I used to teach middle school math in the Boston area, and several of my seventh grade students did the Kumon program outside of school. Kumon math appealed to students who were well-organized and who liked neat, tidy rows of computational problems with one right answer per problem. Unless the Kumon program has changed in the last few years, it involves worksheets of computation problems that get progressively more difficult. When you get a high percentage of problems on a worksheet correct in a certain time period you can progress to the next worksheet. Working fast is definitely stressed. I do not know if any particular strategies for solving the problems are advocated or taught, but I'm definitely curious, if anyone can answer that question.

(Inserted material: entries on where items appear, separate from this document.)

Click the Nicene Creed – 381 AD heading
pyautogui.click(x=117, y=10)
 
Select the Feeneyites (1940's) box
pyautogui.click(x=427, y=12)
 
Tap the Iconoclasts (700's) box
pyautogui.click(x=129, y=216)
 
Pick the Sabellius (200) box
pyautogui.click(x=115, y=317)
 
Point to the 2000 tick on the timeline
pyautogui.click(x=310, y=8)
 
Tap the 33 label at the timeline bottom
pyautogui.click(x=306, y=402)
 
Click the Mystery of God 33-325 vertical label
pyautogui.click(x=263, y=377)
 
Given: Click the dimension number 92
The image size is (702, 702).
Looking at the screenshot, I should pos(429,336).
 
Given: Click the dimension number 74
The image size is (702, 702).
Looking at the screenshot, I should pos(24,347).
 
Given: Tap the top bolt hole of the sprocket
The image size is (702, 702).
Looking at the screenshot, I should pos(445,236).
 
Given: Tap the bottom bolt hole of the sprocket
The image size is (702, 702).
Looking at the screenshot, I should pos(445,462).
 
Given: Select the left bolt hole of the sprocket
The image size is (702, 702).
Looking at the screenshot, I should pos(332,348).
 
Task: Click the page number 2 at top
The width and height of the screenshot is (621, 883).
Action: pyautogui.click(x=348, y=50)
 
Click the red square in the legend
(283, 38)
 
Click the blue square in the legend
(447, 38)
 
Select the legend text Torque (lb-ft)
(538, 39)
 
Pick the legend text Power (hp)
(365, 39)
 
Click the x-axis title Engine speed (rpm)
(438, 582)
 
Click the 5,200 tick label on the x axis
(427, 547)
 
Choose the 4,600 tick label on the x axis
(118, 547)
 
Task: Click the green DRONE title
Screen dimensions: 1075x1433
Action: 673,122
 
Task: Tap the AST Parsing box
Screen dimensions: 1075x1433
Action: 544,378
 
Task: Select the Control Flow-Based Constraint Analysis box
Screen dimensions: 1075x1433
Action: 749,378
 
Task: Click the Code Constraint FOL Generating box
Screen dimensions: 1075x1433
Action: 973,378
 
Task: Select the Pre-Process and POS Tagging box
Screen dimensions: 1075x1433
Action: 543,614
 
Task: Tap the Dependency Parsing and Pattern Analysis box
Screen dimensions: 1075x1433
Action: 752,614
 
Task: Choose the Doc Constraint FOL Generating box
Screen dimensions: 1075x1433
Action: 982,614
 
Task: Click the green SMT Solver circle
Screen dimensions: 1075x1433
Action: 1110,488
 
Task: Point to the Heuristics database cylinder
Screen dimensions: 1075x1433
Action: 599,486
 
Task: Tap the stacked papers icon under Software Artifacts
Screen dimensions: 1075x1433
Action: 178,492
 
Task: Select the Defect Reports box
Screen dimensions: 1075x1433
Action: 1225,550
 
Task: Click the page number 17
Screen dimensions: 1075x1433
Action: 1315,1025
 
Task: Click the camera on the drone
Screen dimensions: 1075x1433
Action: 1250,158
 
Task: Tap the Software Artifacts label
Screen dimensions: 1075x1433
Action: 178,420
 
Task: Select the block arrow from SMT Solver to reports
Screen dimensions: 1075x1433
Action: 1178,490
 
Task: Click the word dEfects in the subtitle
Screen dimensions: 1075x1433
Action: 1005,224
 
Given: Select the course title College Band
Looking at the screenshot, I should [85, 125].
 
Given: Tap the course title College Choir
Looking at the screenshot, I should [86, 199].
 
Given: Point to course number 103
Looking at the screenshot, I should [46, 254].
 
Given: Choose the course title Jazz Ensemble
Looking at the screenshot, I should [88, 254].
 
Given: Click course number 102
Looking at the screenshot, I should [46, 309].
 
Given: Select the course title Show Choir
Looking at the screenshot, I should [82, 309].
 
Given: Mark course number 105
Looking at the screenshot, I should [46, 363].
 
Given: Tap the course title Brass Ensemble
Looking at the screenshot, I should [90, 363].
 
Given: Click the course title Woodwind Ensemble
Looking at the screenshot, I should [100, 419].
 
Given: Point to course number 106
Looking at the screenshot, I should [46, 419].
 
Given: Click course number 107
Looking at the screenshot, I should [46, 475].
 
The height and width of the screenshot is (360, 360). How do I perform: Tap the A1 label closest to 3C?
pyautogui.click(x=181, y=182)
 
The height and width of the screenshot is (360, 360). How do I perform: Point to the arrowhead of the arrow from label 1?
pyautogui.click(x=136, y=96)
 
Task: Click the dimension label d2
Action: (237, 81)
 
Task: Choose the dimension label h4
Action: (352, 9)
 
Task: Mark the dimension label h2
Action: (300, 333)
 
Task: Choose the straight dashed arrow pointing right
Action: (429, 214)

TERC definitely advocates the development of efficient strategies for computation-- I think the question is WHEN. I would try to explain to parents that it's important for students to have a certain amount of time and practice in their development towards efficiency. Kumon's emphasis on speed could cause them to jump to Mom's method without real understanding. But maybe Kumon Math wouldn't hurt if they need practice on what should have been learned long ago. For instance if a third grader takes too long to come up with addition facts or a fifth grader with multiplication facts the practice and the need for speed on Kumon worksheets might push them to master quick recall.
I would be extra concerned if students are doing Kumon-style worksheets on the topic of computation with fractions and decimals. My experience teaching math at the middle school and high school level is that when students don't have a good conceptual understanding of rational numbers (fractions, decimals, percents) they cannot succeed in algebra and beyond. It's so important to do the conceptual work around fractions and the Investigations fraction units do this brilliantly. Parents might be interested to know that in France they don't teach adding fractions with different denominators until 8th grade! They don't think students are ready developmentally for the difficult concept of finding a common denominator until then. (French schools teach a lot of simple algebraic ideas at younger grades than the U.S., but that's another story.) In other words, what's developmentally appropriate to teach at a certain grade is certainly not commonly agreed on. But parents often think math skills should be taught on the same timeline as when they were kids. So Kumon Math is attractive to them if their kids' teachers don't agree with their timeline.
Try to get the parents to give students a year later than they are used to to master computational skills. They should understand that doing more work with the concepts first takes time (but this is problematic if you're facing middle school teachers or standardized tests that don't agree.)